On Wed, 23 Jul 2025 at 09:32, Jimmy Tran jtoantran@google.com wrote:
This patch series backports a critical security fix, identified as CVE-2020-12965 ("Transient Execution of Non-Canonical Accesses"), to the 6.6.y stable kernel tree.
I suspect it's fine just backporting the whole thing, but the actual fix is just the workaround for the AMD speculation issue with non-canonical addresses:
x86: fix user address masking non-canonical speculation issue
and the rest is purely "set up the infrastructure so that that can be back-ported".
A different alternative would be to just take the logic of that user address masking, which exists in two places:
arch/x86/include/asm/uaccess_64.h:
#define mask_user_address(x) ((typeof(x))((long)(x)|((long)(x)>>63)))
arch/x86/lib/getuser.S:
mov %rax, %rdx sar $63, %rdx or %rdx, %rax
and make that generate worse code - by *instead* of using the runtime-const infrastructure, only introduce a single new variable for that USER_PTR_MAX value, and use an actual memory load instead of the runtime constant.
I dunno.

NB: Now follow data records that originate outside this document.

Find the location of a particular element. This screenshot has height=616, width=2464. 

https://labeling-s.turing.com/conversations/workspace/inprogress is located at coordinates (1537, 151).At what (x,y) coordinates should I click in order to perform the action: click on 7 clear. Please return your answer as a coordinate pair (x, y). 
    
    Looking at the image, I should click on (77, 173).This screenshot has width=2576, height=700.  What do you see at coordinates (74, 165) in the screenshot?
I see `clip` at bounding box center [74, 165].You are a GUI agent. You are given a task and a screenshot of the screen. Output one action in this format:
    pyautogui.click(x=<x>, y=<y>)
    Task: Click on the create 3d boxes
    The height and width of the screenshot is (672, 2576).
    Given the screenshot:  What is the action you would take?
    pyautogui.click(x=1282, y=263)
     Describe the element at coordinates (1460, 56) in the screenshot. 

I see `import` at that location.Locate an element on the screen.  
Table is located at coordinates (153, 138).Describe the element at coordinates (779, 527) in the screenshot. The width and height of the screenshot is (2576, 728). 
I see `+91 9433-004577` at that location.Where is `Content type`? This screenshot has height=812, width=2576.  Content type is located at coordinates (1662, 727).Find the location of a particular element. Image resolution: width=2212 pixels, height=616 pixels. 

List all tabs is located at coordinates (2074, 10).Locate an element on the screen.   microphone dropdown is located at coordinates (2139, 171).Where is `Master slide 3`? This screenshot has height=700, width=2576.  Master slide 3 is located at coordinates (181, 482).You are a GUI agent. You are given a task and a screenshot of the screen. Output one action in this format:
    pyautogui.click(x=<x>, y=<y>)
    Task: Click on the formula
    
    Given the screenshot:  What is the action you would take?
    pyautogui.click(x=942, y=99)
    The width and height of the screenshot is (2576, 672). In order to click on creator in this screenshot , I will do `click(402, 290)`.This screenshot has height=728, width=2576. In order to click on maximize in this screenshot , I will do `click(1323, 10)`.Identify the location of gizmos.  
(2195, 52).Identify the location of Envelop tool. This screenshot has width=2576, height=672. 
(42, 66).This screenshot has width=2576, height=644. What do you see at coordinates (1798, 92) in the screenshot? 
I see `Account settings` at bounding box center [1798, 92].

That would be a noticeably smaller and more targeted patch, but it would be different from what any mainline kernel has done, so somebody would have to test it a lot.
So I guess back-porting this all is the simpler thing (and does generate better code).
But I did want to point out that the backport results in 250+ lines of patches, and I suspect you *could* do it in a quarter of the size or less. At the cost of having to have somebody who really cares.